Universal comprehension, full consciousness, and perfect timelessness are an ideal condition, ideal even for gifted men; genius is an innate imperative, which never becomes a fully accomplished fact in human beings. Hence it is that a man of genius will be the last man to feel himself in the position to say of himself: "I am a genius." Genius is, in its essence, nothing but the full completion of the idea of a man, and, therefore, every man ought to have some quality of it, and it should be regarded as a possible principle for every one.

Genius is the highest morality, and, therefore, it is every one's duty. Genius is to be attained by a supreme act of the will, in which the whole universe is affirmed in the individual. Genius is something which "men of genius" take upon themselves; it is the greatest exertion and the greatest pride, the greatest misery and the greatest ecstasy to a man. A man may become a genius if he wishes to.

But at once it will certainly be said: "Very many men would like very much to be 'original geniuses'" and their wish has no effect. But if these men who "would like very much" had a livelier sense of what is signified by their wish, if they were aware that genius is identical with universal responsibility—and until that is grasped it will only be a wish and not a determination—it is highly probable that a very large number of these men would cease to wish to become geniuses.

——————

Can you write out the passage on genius from "Genius is the" to "he wishes to.", substituting "suffering" for "misery"? The material has no connection to the passage on genius.

Dataset excerpt =
——————

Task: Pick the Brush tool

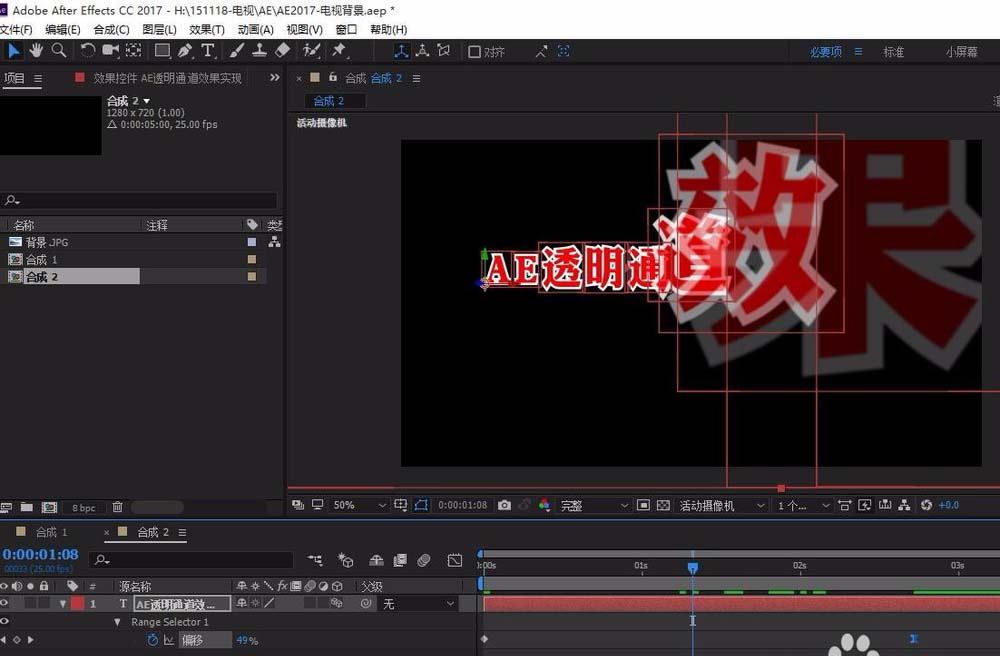Action: click(236, 49)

——————

Result of this exercise =
Genius is the highest morality, and, therefore, it is every one's duty. Genius is to be attained by a supreme act of the will, in which the whole universe is affirmed in the individual. Genius is something which "men of genius" take upon themselves; it is the greatest exertion and the greatest pride, the greatest suffering and the greatest ecstasy to a man. A man may become a genius if he wishes to.